**SUPPLIED ENTRIES:**
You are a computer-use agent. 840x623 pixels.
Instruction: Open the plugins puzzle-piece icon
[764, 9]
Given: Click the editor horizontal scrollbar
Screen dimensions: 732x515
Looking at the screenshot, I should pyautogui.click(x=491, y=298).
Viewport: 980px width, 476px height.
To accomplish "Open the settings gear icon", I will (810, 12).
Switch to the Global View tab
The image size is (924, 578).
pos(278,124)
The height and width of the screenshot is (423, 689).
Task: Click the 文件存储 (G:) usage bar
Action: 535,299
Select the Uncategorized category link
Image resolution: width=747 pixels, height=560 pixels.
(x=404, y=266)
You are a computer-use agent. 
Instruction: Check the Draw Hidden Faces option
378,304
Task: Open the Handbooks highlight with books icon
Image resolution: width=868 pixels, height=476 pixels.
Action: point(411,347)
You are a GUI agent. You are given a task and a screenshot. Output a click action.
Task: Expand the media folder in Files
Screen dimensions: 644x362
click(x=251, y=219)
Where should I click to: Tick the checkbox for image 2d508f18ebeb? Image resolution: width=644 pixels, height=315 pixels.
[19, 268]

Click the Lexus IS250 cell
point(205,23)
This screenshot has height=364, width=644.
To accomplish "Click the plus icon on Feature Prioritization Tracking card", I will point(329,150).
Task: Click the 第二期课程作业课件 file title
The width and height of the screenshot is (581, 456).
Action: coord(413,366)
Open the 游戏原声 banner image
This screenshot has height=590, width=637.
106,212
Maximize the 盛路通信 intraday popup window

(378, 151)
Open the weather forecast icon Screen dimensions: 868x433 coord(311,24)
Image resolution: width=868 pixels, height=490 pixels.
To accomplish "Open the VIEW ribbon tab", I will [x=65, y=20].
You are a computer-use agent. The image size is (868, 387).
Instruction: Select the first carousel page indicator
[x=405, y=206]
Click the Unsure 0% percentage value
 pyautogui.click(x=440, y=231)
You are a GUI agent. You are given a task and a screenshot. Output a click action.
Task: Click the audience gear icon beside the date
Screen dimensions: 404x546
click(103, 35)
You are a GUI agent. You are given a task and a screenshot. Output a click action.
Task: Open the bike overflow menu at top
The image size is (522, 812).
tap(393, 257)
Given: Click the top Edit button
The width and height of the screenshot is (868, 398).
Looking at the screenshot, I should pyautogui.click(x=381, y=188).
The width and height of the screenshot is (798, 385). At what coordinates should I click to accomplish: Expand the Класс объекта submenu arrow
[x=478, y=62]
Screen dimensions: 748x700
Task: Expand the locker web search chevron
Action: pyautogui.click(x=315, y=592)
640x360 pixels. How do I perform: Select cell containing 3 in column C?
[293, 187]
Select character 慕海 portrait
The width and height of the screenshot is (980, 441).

**TASK DETAILS:** From the entries above, pull out each line that contains the word "dimensions".

**PROBLEM SOLUTION:**
Screen dimensions: 732x515
Screen dimensions: 644x362
Open the weather forecast icon Screen dimensions: 868x433 coord(311,24)
Screen dimensions: 404x546
Screen dimensions: 748x700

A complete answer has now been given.